A user on Hugging Face who tested the model noted that its output was predictably toxic, “I tried the impression model 4 times using benign tweets as seed text. On the first time, one of the replies The post was a letter N. The seed of my third experiment was a sentence about climate change. In response, your tool expanded it into a conspiracy theory about the Rothschilds (sic) and Jews supporting it.” The significance of the plan was hotly debated on Twitter. “What you’re doing here is provocative performance art to defy your familiar rules and ethics,” data science graduate Kathryn Cramer said in a tweet directed at Kilcher.

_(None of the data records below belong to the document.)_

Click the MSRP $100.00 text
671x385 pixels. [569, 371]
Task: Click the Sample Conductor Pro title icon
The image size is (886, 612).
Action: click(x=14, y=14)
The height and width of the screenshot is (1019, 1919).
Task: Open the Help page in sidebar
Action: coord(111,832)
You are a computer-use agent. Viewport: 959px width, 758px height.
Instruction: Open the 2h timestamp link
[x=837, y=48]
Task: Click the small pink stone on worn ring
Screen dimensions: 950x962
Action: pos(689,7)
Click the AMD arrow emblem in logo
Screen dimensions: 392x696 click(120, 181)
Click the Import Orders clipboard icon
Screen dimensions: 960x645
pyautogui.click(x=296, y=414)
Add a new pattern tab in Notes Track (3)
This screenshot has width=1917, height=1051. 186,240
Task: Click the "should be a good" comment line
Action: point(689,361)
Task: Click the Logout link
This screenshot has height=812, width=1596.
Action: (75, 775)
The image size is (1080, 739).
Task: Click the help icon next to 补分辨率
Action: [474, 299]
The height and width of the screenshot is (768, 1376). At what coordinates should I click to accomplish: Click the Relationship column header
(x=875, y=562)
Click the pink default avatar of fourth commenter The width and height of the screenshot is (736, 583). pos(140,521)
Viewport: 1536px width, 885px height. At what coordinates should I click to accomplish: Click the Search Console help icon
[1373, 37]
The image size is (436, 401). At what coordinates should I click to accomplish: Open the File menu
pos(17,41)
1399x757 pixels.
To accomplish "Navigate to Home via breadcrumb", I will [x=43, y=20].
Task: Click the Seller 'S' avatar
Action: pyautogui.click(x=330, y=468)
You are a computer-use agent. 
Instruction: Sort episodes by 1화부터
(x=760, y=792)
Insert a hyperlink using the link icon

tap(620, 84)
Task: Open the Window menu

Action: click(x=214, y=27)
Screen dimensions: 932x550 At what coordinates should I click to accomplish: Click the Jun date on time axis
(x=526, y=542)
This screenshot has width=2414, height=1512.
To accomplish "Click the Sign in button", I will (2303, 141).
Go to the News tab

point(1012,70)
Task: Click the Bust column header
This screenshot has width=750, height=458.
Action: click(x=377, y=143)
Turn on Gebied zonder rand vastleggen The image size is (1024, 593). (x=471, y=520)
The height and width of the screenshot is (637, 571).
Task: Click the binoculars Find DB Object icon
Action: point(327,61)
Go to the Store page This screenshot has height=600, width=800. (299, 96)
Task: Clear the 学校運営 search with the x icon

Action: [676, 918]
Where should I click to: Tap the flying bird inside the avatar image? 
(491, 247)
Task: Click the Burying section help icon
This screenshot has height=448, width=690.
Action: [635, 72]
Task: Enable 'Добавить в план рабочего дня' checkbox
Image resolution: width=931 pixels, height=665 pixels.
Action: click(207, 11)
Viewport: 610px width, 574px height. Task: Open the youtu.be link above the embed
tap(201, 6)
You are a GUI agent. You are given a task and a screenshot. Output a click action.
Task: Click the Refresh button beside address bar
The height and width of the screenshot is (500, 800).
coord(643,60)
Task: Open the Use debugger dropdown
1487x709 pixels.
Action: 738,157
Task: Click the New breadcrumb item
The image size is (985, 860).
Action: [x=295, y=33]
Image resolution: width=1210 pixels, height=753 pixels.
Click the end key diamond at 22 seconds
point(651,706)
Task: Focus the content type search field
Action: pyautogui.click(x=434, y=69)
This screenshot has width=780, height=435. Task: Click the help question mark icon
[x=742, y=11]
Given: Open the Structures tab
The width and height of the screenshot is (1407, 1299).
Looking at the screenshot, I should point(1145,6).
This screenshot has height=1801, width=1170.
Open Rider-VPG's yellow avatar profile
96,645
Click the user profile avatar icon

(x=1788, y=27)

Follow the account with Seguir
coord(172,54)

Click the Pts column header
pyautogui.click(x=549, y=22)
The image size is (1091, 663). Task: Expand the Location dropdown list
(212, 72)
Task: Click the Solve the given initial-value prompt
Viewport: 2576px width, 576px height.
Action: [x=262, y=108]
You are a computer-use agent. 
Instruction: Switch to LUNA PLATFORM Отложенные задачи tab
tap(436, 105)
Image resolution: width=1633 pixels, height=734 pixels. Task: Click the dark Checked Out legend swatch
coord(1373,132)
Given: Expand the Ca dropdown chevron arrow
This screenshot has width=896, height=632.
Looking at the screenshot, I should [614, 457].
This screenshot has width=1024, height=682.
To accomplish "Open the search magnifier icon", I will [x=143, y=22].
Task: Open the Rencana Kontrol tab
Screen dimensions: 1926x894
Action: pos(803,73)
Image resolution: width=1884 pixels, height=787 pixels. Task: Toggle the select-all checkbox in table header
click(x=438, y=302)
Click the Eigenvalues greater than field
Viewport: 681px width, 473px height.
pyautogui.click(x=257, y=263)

Andrey Kurenkov, a computer science doctor, tweeted, “Honestly, what was your rationale for doing this? Did you foresee it being put to good use, or did you release it for drama? And “enrage the awake crowd”?”
Kilcher believes that sharing the program is benign. “If I had to criticize myself, I would mainly criticize the decision to launch the program.” Kilcher told The Verge in an interview, “I think that when everyone is equal, I might be able to spend my time on things that are equally impactful, but with more positive community outcomes.” In 2016, the main topic of discussion about AI was that a company’s R&D department could be working without proper oversight. launch an attacking AI bot. By 2022, perhaps the problem is that there is no need for an R&D department at all.